The Shanghai Composite Index plunged 12 per cent last week, erasing all bar one point of the rebound from July's US$4 trillion selloff. For CMB International Securities Ltd. and KGI Securities Co, the gap between the growth outlook and China's stock valuations, which are the highest among the world's biggest markets, means further declines are inevitable.
While the benchmark stock gauge still traded 57 per cent above the levels of a year earlier through Friday, data from industrial output to exports and retail sales depict a deepening slowdown. China's first major growth indicator for August showed the manufacturing sector is at the weakest since the global financial crisis.
The government is "trying to defy market forces at overvalued levels," said Daniel So, a strategist at CMB International Securities in Hong Kong. Policy makers should "focus on helping the real economy instead of the stock market," he said.
The Shanghai Composite tumbled 6.9 per cent to 3,263.75 at 9.51am local time on Monday, heading for its lowest close since March, after a speculated reserve-ratio cut didn't materialise over the weekend.
Stocks on mainland bourses trade at a median 61 times reported earnings, according to data compiled by Bloomberg. That's the most among the 10 largest markets and more than three times the 19 multiple for the Standard & Poor's 500 Index. Even after tumbling 32 per cent from its June 12 peak through last week, the Shanghai Composite is the best-performing equity index worldwide over the past year.
Economic growth slowed to 6.6 per cent growth in July from 7.4 per cent, according to Bloomberg's monthly GDP tracker. China's factory output expanded 6 per cent last month, down from 9 per cent a year earlier. Retail sales are growing near the slowest pace since 2006. Exports tumbled 8.3 per cent in July, versus a 14.4 per cent increase 12 months ago.
The preliminary Purchasing Managers' Index from Caixin Media and Markit Economics fell to 47.1 in August, the lowest since March 2009 and below the 48.2 estimate in a Bloomberg survey of analysts, data Friday showed.
While the government maintains a raft of unprecedented measures to support the equity market, including a ban on share sales by major shareholders and arming a state agency with more than US$400 billion, officials are failing to convince investors that gains will be sustainable.

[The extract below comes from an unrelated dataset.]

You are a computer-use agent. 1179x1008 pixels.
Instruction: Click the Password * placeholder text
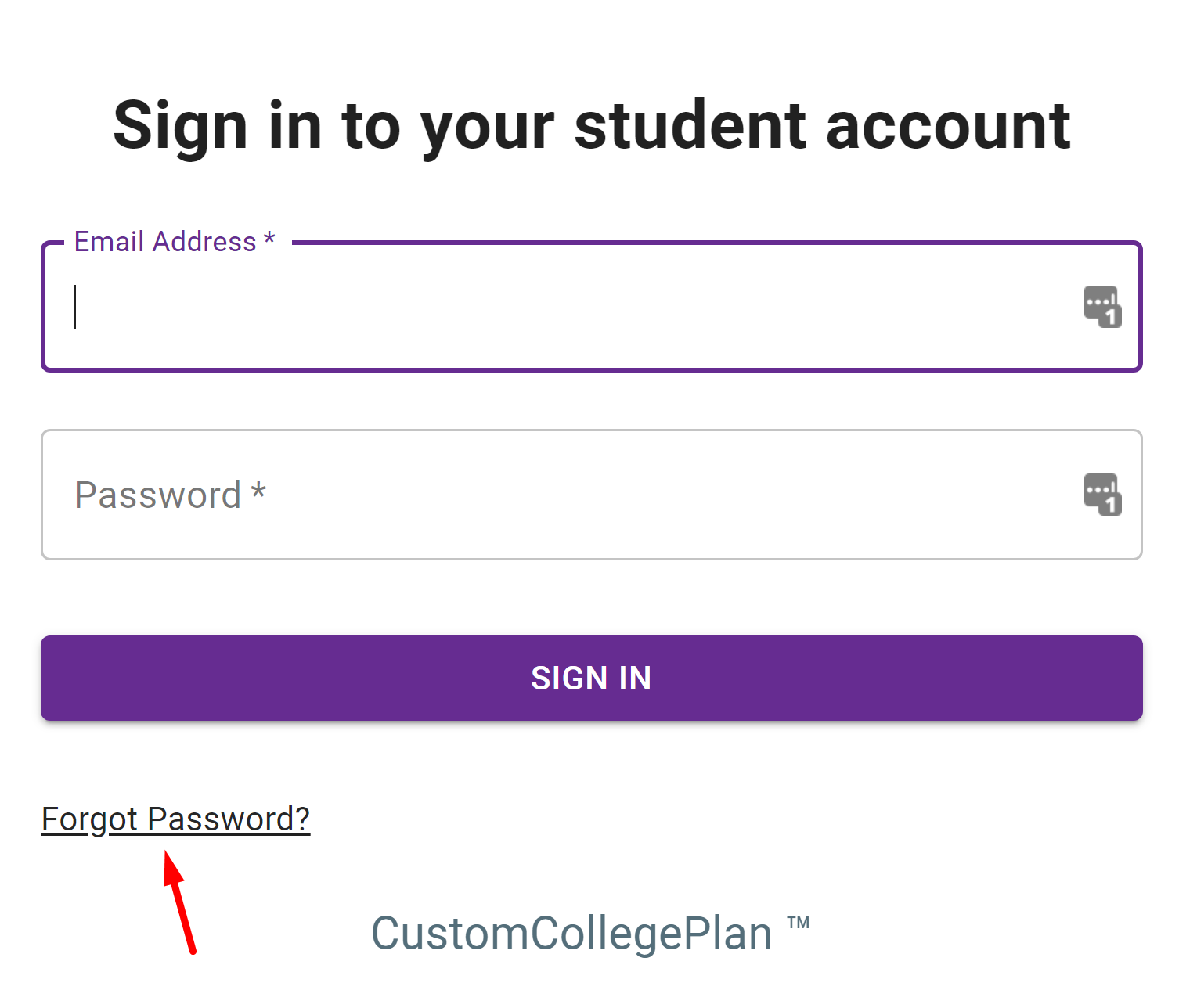[171, 495]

"People are too cautious to buy," said Qian Qimin, an analyst at Shenwan Hongyuan Group Co. in Shanghai who predicts the Shanghai Composite will fall below the intraday low of 3,373 on July 8. "Stocks are still not cheap enough."
The number of new investors has tumbled 80 per cent from the peak at the end of May, when more than 1.6 million opened accounts to trade stocks, according to the nation's clearing house. International traders have sold more than US$7 billion of Shanghai shares through an exchange link with Hong Kong since July 3. Chinese equity funds were the biggest contributors to more than US$4 billion of outflows in Asia excluding Japan in the week to Aug 19, data provider EPFR Global said.

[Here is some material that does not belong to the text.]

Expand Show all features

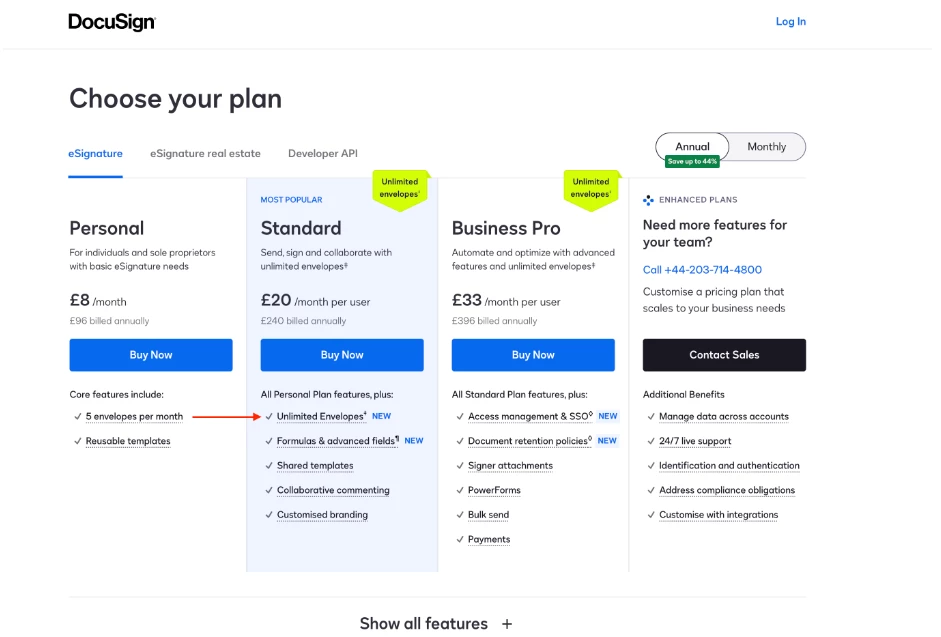tap(436, 624)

China's stock market has detached from economic performance before. Between the start of 2001 and the end of 2005, the Shanghai gauge tumbled more than 40 per cent as the economy grew at an annual average of 9.5 per cent.

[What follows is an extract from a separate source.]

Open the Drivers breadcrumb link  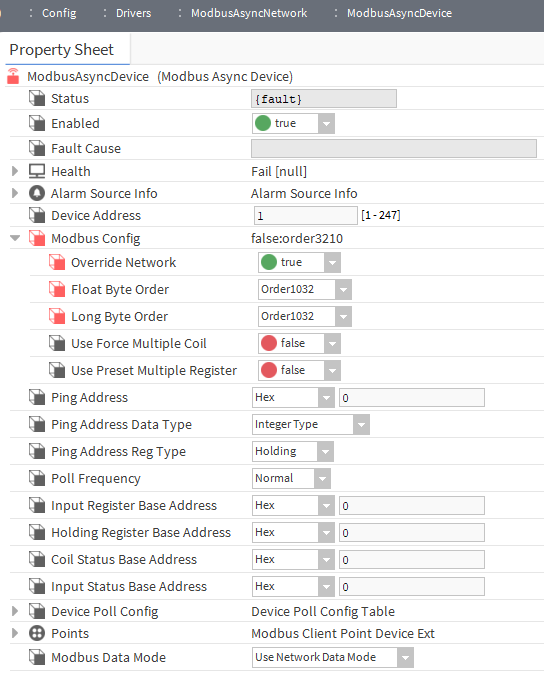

For KGI Securities analyst Ken Chen, this month's decision by the Chinese authorities to allow the yuan to devalue underscore the risks to the economy.
The unexpected move by the People's Bank of China led to the currency's biggest weekly depreciation in 21 years, triggering a wave of selling across emerging markets. More than US$5 trillion has been erased from the value of global equities since the central bank's Aug 11 decision.
"Financial risk will likely rise quickly, dampening market sentiment," said Chen, who predicts the Shanghai gauge may fall a further 29 per cent by next year. "Government intervention won't be able to stop the market correction in the long run."